Babar Kayani, BSc (HONS), MBBS, MRCS (Eng), London UNITED KINGDOM
Sujith Konan, MD(Res), MBBS, MRCS, FRCS(Tr&Orth), London UNITED KINGDOM
Sumon S. Huq, MBBS, MRCS, London UNITED KINGDOM
Jenni Tahmassebi, BSc, London UNITED KINGDOM
Fares S. Haddad, MCh(Orth), BSc, FRCS(Orth), London UNITED KINGDOM

University College London Hospital, London, UNITED KINGDOM

FDA Status Cleared

Summary

Implementation of robotic-arm assisted TKA led to increased operative times and heightened levels of anxiety amongst the surgical team for the initial seven cases but there was no learning curve for achieving the planned implant positioning.

Abstract

Purpose

The primary objective of this study was to determine the surgical team’s learning curve for robotic-arm assisted TKA through assessments of operative times, surgical team comfort levels, accuracy of implant positioning, limb alignment, and postoperative complications. Secondary objectives were to compare accuracy of implant positioning and limb alignment in conventional jig-based TKA versus robotic-arm assisted TKA.

Methods

This prospective cohort study included 60 consecutive conventional jig-based TKAs followed by 60 consecutive robotic-arm assisted TKAs performed by a single surgeon. Independent observers recorded surrogate markers of the learning curve including operative times, stress levels amongst the surgical team using the state-trait anxiety inventory (STAI) questionnaire, accuracy of implant positioning, limb alignment, and complications within 30 days of surgery.
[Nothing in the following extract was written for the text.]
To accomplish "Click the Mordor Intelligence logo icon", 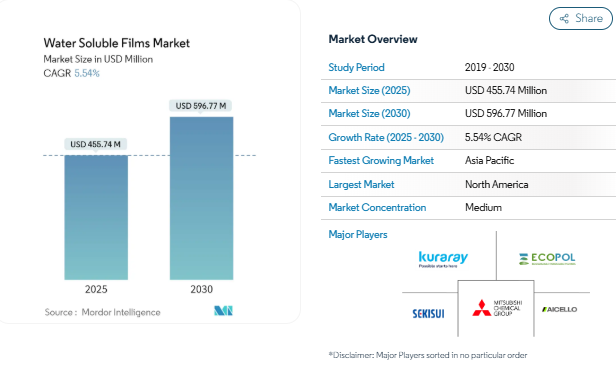I will tap(223, 311).
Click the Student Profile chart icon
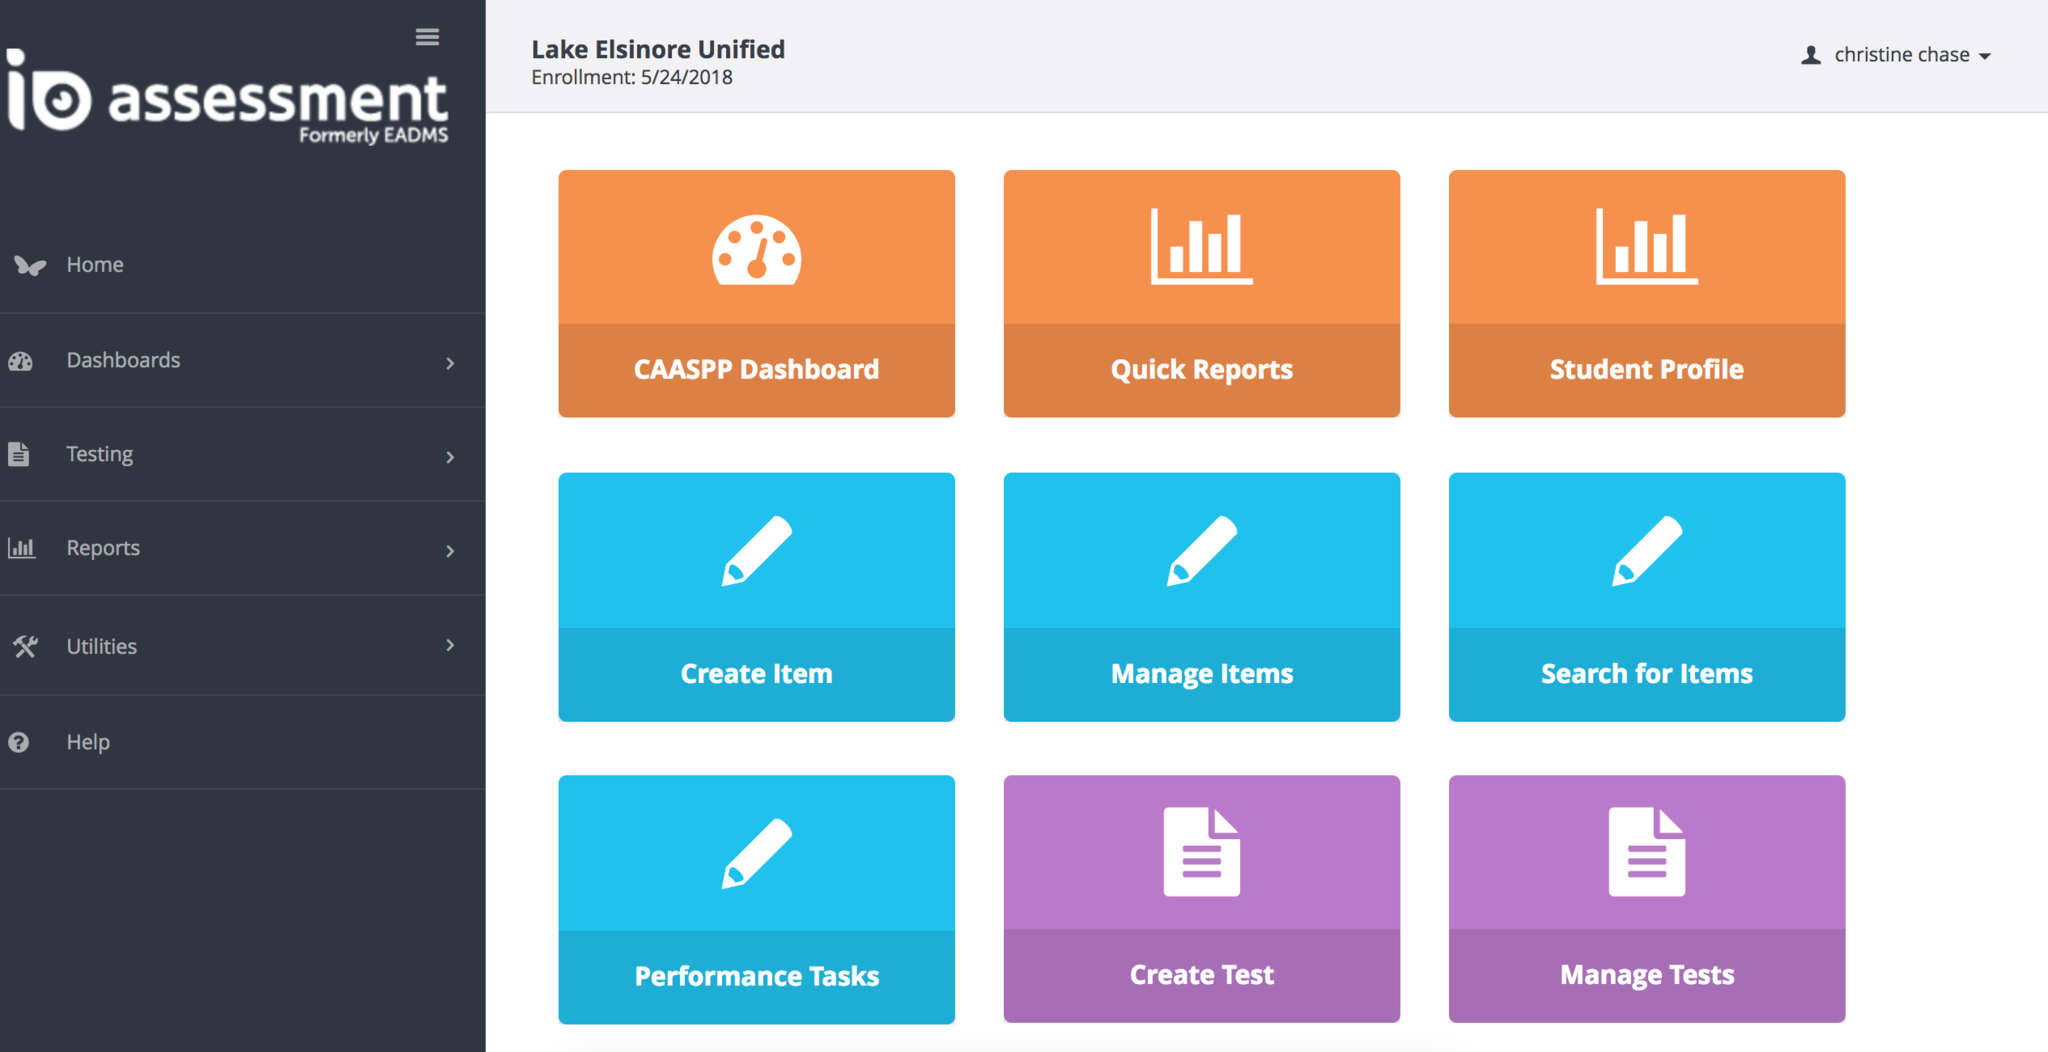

Cumulative summation (CUSUM) analyses were used to assess learning curves for operative time and STAI scores in robotic TKA. Root mean square error values were calculated for accuracy of implant positioning and limb alignment in both treatment groups. Normally distributed continuous variables were compared using independent t-tests for unpaired variables, paired t-test for paired outcomes, and one-way ANOVA for multiple variables. The Mann-Whitney test was used for non-parametric data. Categorical data was compared using the chi-squared test and Fisher’s exact test.

Results

Robotic-arm assisted TKA was associated with a learning curve of seven cases for operative times (p=0.01) and surgical team anxiety levels (p=0.02). Cumulative robotic experience did not affect accuracy of implant positioning (p=0.90), limb alignment (p=0.61), posterior condylar offset ratio (p=0.87), posterior tibial slope (p=0.79), and joint line restoration (p=0.76). Robotic TKA improved accuracy of implant positioning (p<0.001) and limb alignment (p<0.001) with no additional risk of postoperative complications compared to conventional manual TKA.

Conclusion

Implementation of robotic-arm assisted TKA led to increased operative times and heightened levels of anxiety amongst the surgical team for the initial seven cases but there was no learning curve for achieving the planned implant positioning. Robotic-arm assisted TKA improved accuracy of implant positioning and limb alignment compared to conventional jig-based TKA.